Unfortunately, the amount of waste created continues to grow — and it’s a global problem. The United Nations predicts that annual solid waste generation will grow to 3.8 billion tons by 2050, up from 2.1 billion tons in 2023. 

Our waste problem is daunting, but we see reasons to be hopeful. 

More communities, like Chicago, are launching food scrap collection programs, making it easier for their residents to dispose of food waste by composting. This is critical, because more food ends up in landfills than any other material. 

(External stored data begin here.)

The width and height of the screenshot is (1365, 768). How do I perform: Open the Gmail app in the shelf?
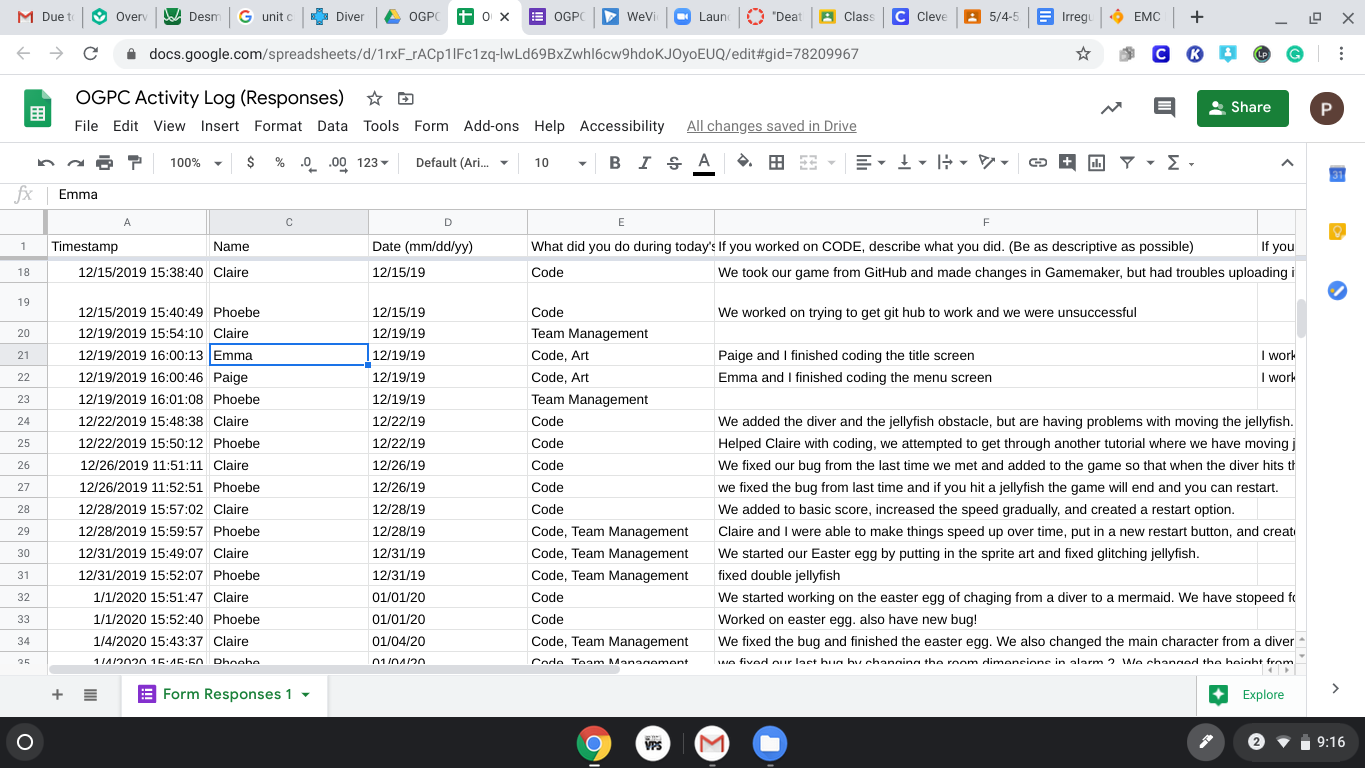click(711, 743)
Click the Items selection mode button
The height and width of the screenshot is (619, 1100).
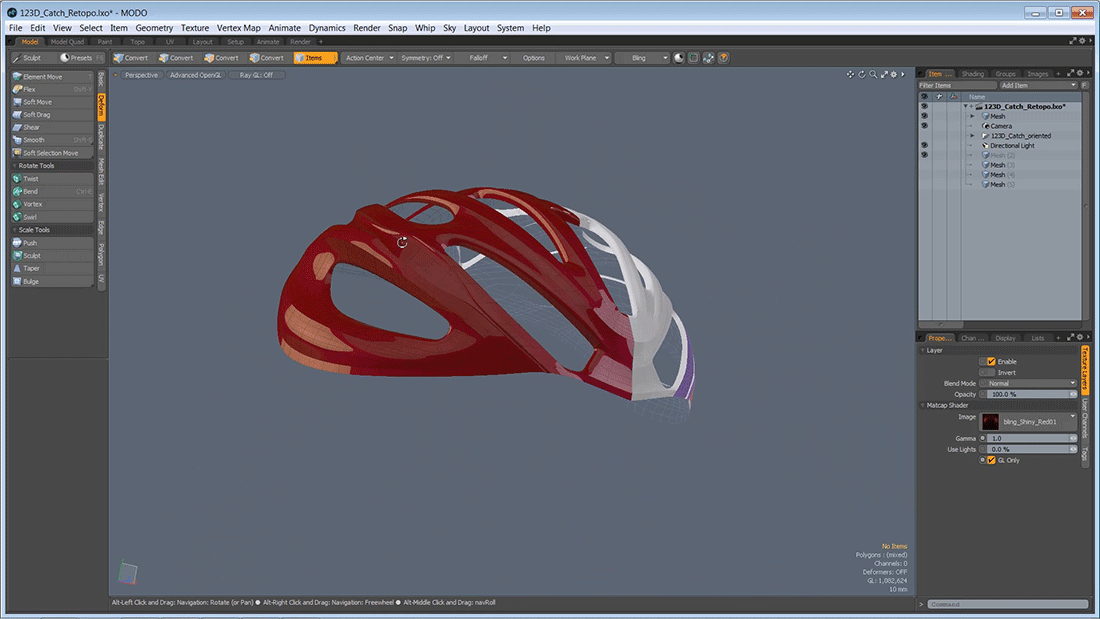(314, 58)
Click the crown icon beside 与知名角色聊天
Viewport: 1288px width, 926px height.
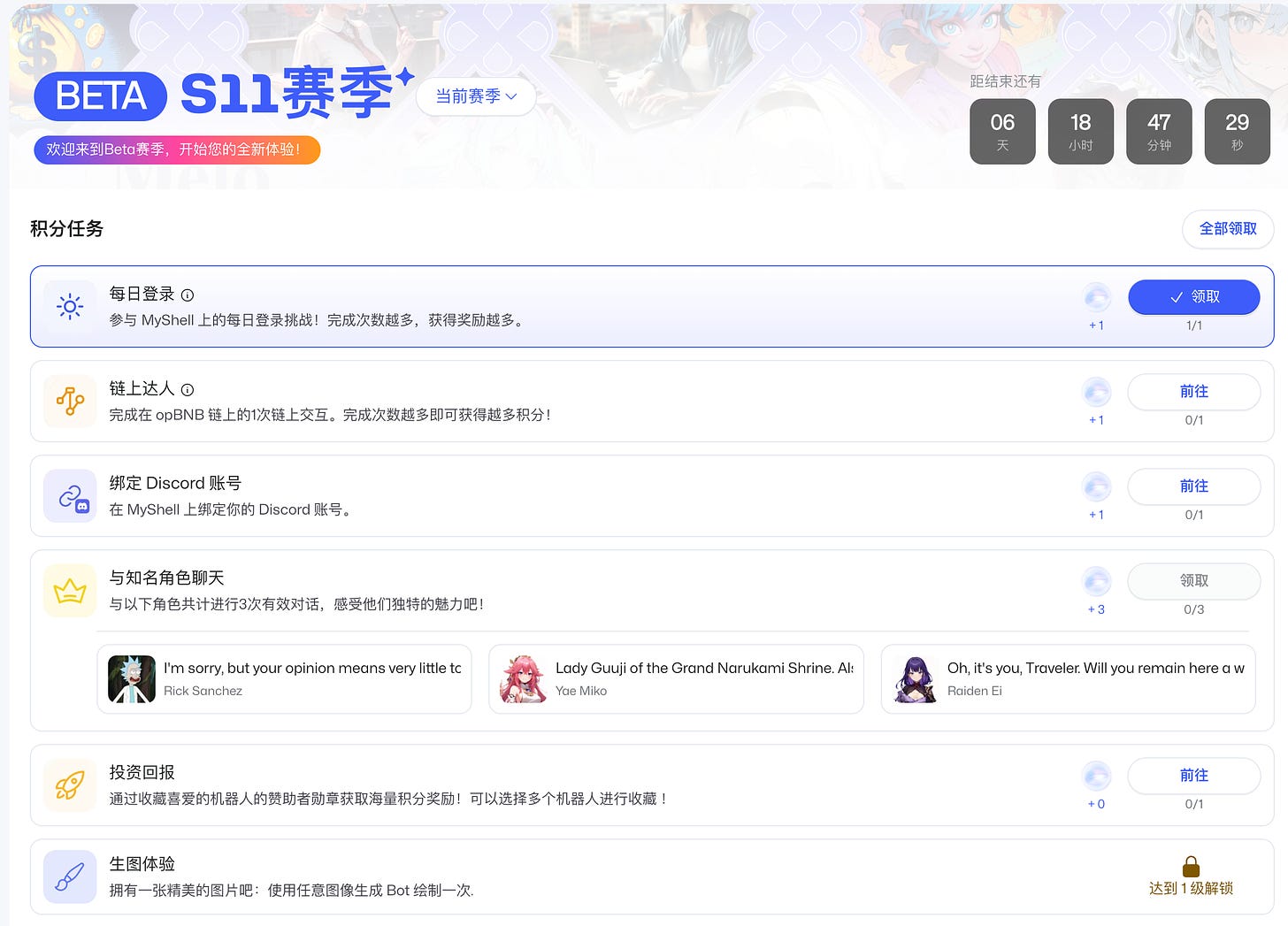pyautogui.click(x=69, y=590)
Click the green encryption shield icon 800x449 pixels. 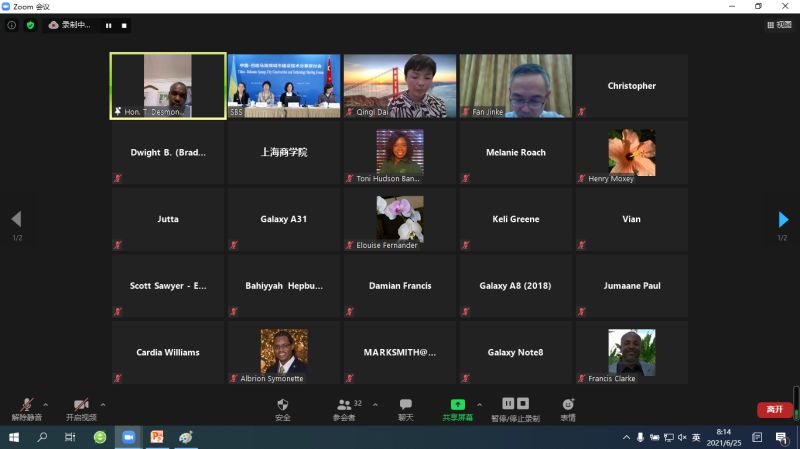(30, 25)
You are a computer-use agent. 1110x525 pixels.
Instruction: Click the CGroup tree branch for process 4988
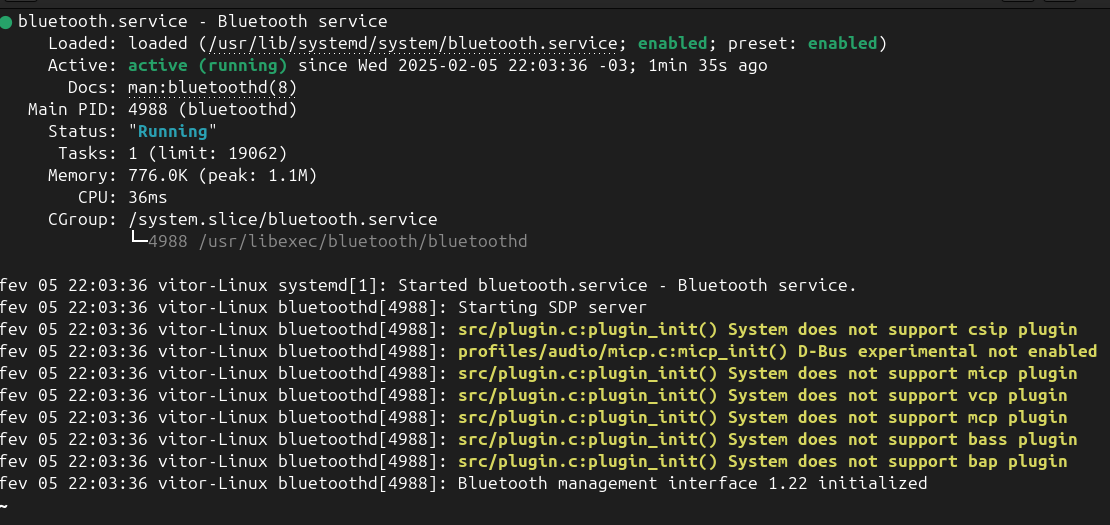click(329, 242)
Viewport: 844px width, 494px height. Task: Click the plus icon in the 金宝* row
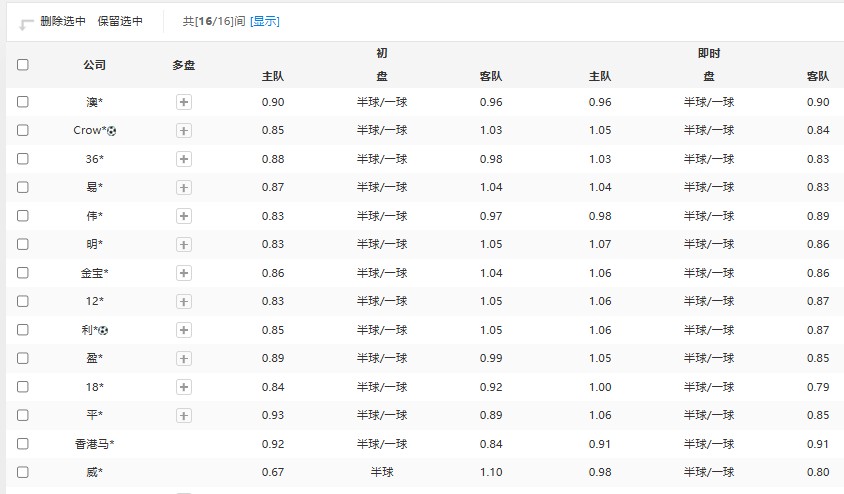(x=184, y=273)
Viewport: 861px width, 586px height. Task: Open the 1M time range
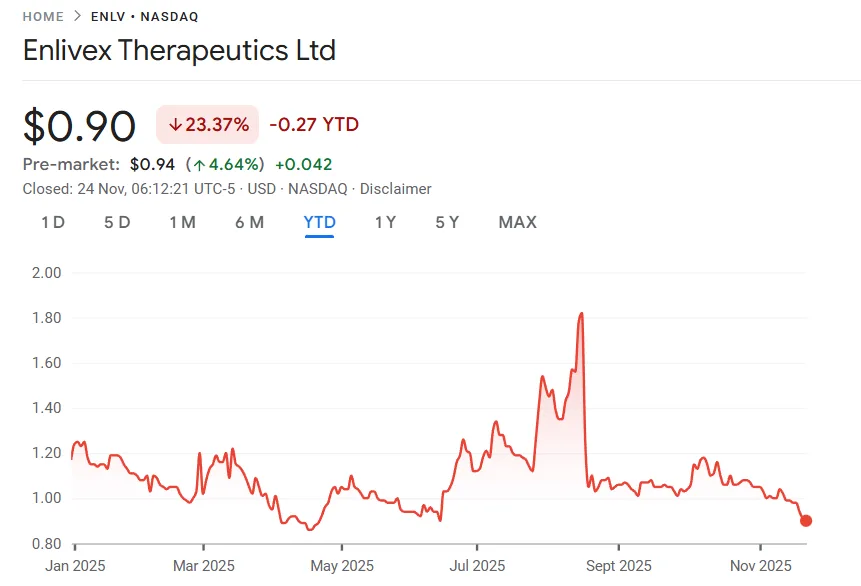point(183,222)
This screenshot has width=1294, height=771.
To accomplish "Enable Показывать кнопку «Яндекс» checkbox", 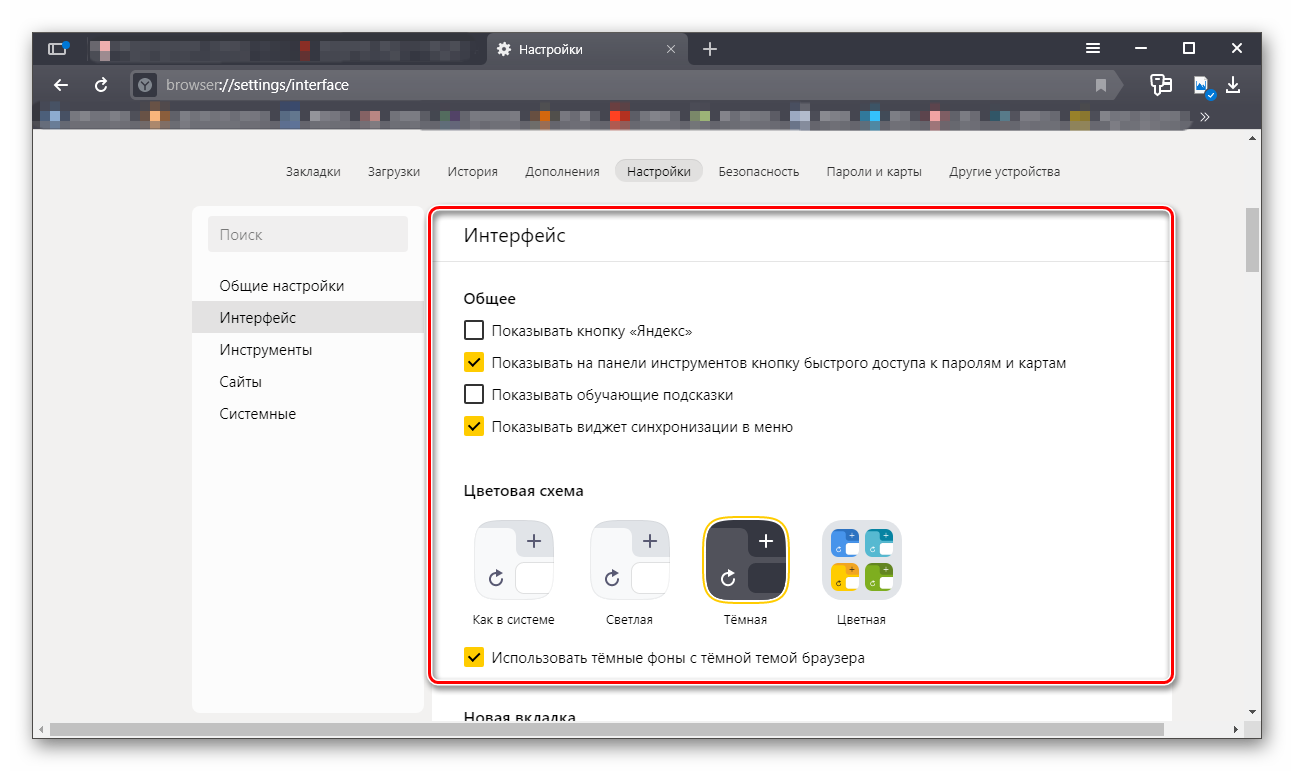I will (x=474, y=331).
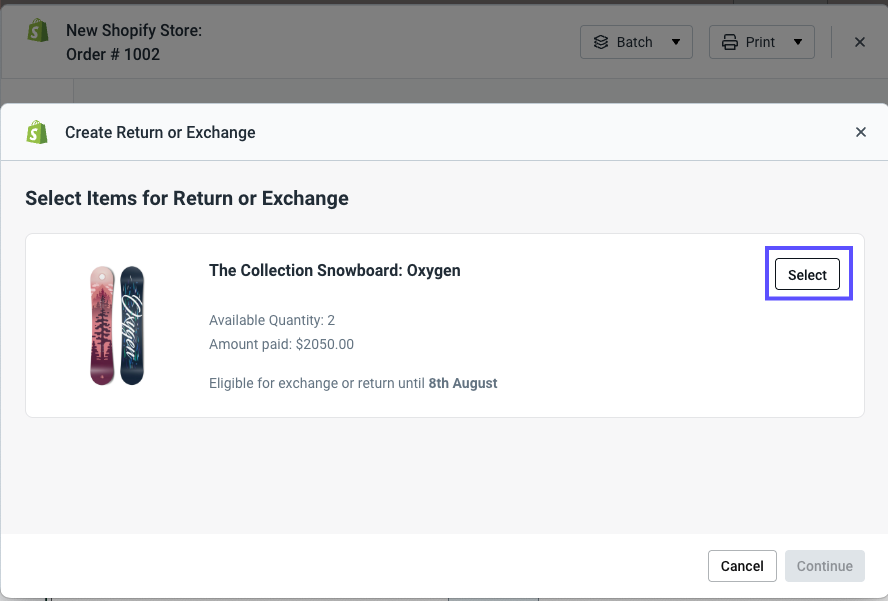Click the printer icon on the Print button
This screenshot has height=601, width=888.
click(732, 42)
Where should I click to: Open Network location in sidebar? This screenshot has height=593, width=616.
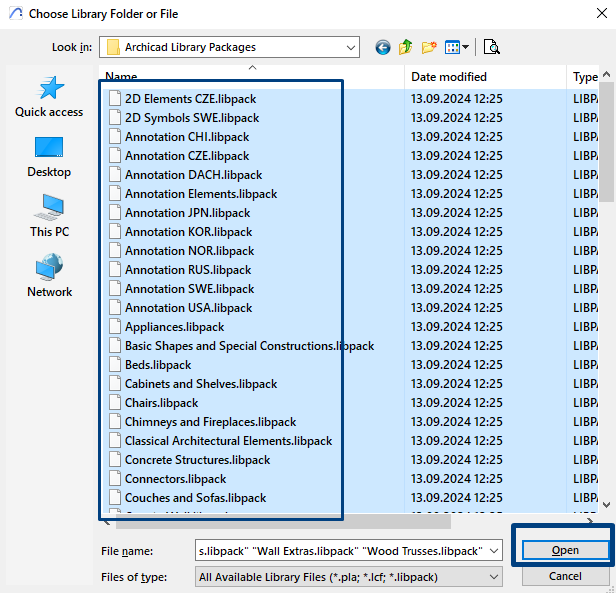(x=49, y=276)
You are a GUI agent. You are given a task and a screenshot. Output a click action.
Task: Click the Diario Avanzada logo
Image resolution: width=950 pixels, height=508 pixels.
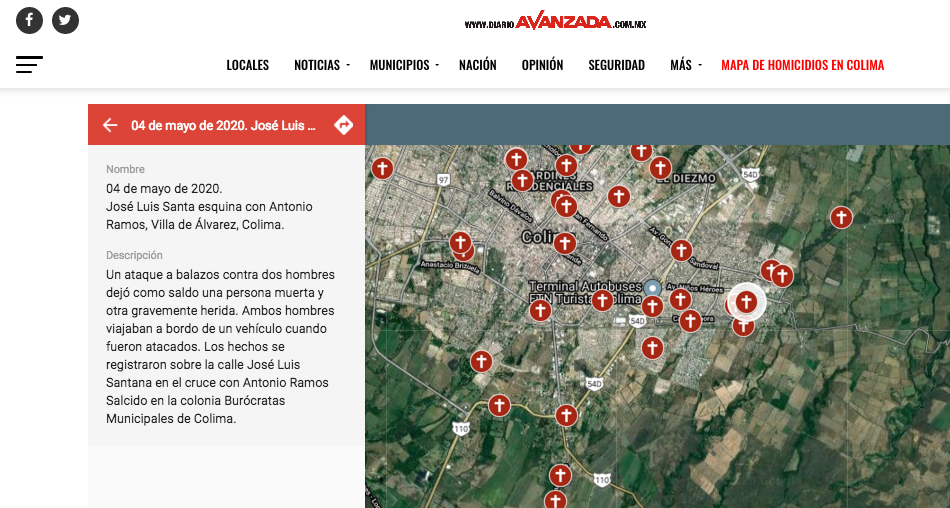pos(555,22)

Communities are also adopting increasingly ambitious zero waste goals. For example, in 2020, the city of Gainesville banned single-use plastic straws and stirrers in restaurants and retailers. It was a small step, but now they’ve taken several others. The Florida city has banned foam containers and made single-use plastic food accessories permissible by request only. Recycling is mandatory in multi-family residential properties and restaurants must take steps to divert excess food from landfills. Just a few years after starting with straws and stirrers, Gainesville has set a big goal: achieving zero waste by 2040. 

And what about packaging, those easy-come, easy-go materials that have exploded in use? Some places are beginning to address this growing challenge with extended producer responsibility policies that put the responsibility for managing the recycling of packaging on the manufacturers, producers, or brands. As more places adopt an EPR system, we can improve our circular economy and recycle more of the material that ends up in landfills today. 

So what can you do to limit how much you rely on landfills? Reduce how much you buy. Reuse items. Donate things you no longer need. Recycle what you can. Start composting. The less you put in your trash can, the more you’ll help us break away from our overreliance on landfills.